I wouldnt call it food, its inedible.


----------



## DaneMama (Jun 27, 2008)

Its food, maybe for a chicken or something...but certainly not for a dog...


----------



## Whiskey's Momma (Sep 23, 2009)

*Moist and Meaty*

Yeah those ingredients are pretty bad. My father in law feeds his dog Moist and meaty by purina and I think it may be worse. My husband came home after the visiting the farm and said "Whiskey really likes Skippy's food" after looking into what he ate while there I almost became sick to my stomach. It was just a day trip so I didn"t send food because he would be home by dinner time. They have an auto feeder so there was no stopping him. 

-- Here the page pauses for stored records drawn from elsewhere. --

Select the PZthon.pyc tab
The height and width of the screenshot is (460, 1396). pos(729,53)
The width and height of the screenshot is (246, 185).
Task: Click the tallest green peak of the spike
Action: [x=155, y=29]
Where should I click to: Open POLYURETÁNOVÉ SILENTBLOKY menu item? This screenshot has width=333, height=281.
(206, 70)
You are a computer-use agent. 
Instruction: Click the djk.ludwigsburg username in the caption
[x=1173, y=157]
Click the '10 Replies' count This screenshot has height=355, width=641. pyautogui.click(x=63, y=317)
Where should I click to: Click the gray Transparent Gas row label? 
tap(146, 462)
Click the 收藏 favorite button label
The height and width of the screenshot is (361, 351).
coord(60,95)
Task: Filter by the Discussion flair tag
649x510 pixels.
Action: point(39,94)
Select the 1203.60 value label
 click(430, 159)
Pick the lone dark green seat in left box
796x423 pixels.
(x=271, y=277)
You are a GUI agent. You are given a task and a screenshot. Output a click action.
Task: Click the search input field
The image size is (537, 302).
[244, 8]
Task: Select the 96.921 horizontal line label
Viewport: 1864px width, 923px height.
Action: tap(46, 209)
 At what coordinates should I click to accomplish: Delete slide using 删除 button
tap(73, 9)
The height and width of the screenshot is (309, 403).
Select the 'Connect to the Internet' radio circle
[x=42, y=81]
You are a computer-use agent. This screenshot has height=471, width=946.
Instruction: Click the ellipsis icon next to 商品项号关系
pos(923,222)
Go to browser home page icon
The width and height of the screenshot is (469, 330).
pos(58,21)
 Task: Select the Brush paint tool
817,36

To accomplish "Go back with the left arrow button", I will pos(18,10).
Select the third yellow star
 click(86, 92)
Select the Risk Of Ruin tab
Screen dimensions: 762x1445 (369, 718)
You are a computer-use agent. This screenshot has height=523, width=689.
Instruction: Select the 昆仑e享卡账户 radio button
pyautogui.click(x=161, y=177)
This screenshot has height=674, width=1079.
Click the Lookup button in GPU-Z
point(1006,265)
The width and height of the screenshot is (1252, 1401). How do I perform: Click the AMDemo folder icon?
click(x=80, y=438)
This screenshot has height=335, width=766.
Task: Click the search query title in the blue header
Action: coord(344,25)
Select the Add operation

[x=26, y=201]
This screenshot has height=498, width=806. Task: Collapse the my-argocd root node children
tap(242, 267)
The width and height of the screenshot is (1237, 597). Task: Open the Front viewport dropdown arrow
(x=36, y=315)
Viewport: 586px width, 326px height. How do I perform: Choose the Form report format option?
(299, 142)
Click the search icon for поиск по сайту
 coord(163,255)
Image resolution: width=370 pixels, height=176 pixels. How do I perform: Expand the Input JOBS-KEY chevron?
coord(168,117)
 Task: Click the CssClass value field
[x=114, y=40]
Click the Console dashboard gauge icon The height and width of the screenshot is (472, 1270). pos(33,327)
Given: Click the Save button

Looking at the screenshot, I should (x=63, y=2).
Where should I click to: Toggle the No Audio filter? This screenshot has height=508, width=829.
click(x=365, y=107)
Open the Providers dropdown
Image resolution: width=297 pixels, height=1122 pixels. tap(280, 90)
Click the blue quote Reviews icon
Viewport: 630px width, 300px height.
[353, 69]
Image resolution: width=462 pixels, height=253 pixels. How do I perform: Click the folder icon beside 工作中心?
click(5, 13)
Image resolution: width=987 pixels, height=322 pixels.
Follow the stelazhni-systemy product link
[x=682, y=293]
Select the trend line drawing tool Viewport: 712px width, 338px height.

Purina® brand Moist & Meaty Less Active Formula with Turkey & Rice 

Wheat flour, soybean grits, soybean flour, high fructose corn syrup, brewers condensed solubles, beef, water, liver, calcium carbonate, phosphoric acid, salt, sorbic acid (added to prevent spoilage), calcium propionate (added to prevent spoilage), DL-Methionine, choline chloride, zinc oxide, vitamin supplements (E, B-12, A, D-3), ferrous sulfate, ethoxyquin (a preservative), added color (Red 40), niacin, riboflavin supplement, calcium pantothenate, manganese sulfate, biotin, thiamine mononitrate, folic acid, copper sulfate, menadione sodium bisulfite complex (source of Vitamin K activity), pyridoxine hydrochloride, calcium iodate


----------



## Unosmom (May 3, 2009)

Yeah, moist and meaty is up there. Its sad how they can get away with using the word meaty in the name, yet theres no meat in it.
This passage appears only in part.